====== Source extract

Based on the data collected from the third parties our customers have loaded into our Exchange, we have found organizations in Technology, Telecommunications, Financial Services, and Healthcare are more likely to have mature security programs compared to other industries. On the other hand, organizations from Consumer Cyclicals (e.g. leisure, retail, restaurants), Consumer non-Cyclicals (e.g. food, alcohol, household products) and Energy (e.g. oil, gas, solar, and wind) are more likely to have the least mature programs in place.
Having analyzed the data from all completed assessments in our Exchange, CyberGRX also found that Technology, Telecommunications, Healthcare and Financial organizations are also most likely to have strong controls in place to mitigate risks associated with incident containment, threat removal, and identity authorization and authentication. It’s important to note, however, that companies described as mature may still have significant control gaps that create vulnerabilities and opportunity for a cyber incident.

============
====== Raw data

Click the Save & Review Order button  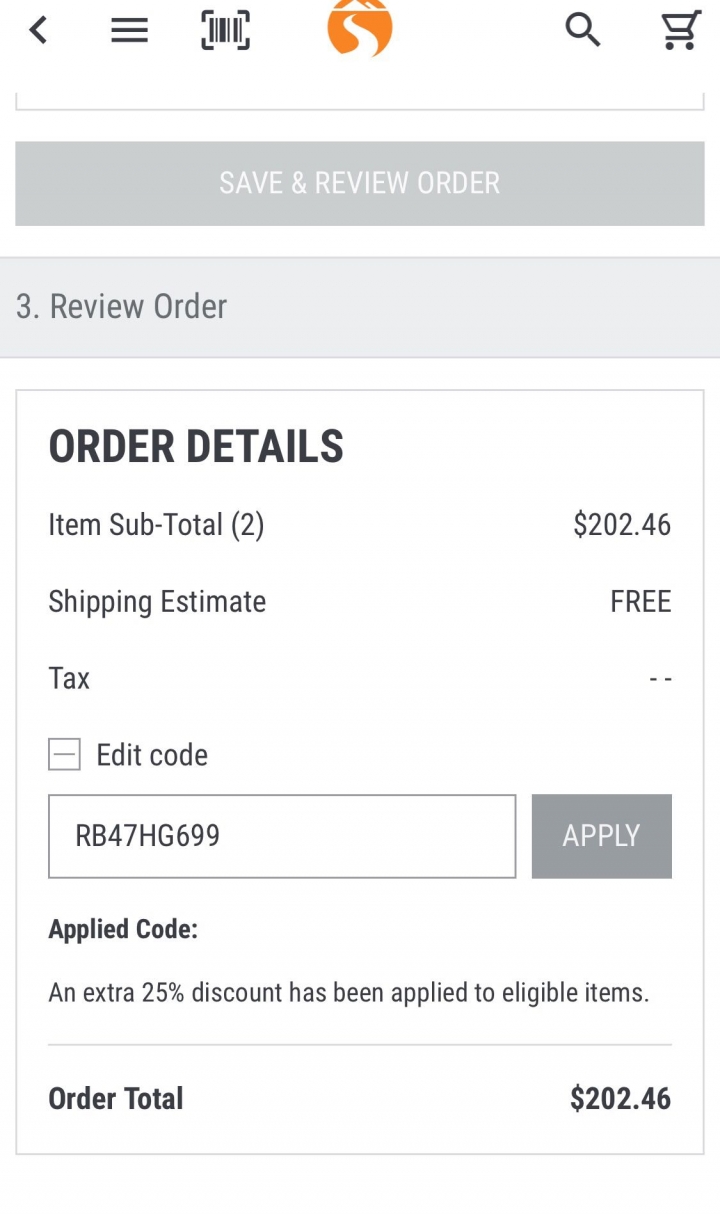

============

▶ Task item A
Please copy the stretch of the CyberGRX passage on security maturity from "Having analyzed the" through "a cyber incident." word for word.
▶ Task item B
Extend the CyberGRX passage on security maturity, picking up right after its final sentence.

▶ Written response A
Having analyzed the data from all completed assessments in our Exchange, CyberGRX also found that Technology, Telecommunications, Healthcare and Financial organizations are also most likely to have strong controls in place to mitigate risks associated with incident containment, threat removal, and identity authorization and authentication. It’s important to note, however, that companies described as mature may still have significant control gaps that create vulnerabilities and opportunity for a cyber incident.

▶ Written response B
Conversely, the organizations with less mature security programs—Consumer Cyclicals, Consumer non-Cyclicals and Energy—tend to have broader control gaps along with less mature programs. And, no matter the reported maturity of their security program, all industries researched reported areas of weakness—and therefore room for improvement—across the following five areas:
- Desktop and laptop protection
- Server protection
- Virtualization protection
- Data at rest protection
- Data in motion protection
In many cases, these gaps in protections are considered basic security controls. The lack thereof leaves companies—and those in their third-party ecosystem—open to risks such as ransomware attacks, website defacement, data modification, exfiltration, and malicious use of PII. All of this can put supply chains and day-to-day operations in jeopardy.
Why does this matter across all industries?
- As a recent Ponemon study found, digital transformation is driving organizations to rely on more and more third parties. Knowing that companies in certain industries are less mature or more likely to have significant gaps in their cyber security programs can be helpful in determining what to prioritize and where to focus your attention. Furthermore, while companies with low maturity may implement security controls, they may be neither effective and sustainable nor backed by institutional planning and standardization.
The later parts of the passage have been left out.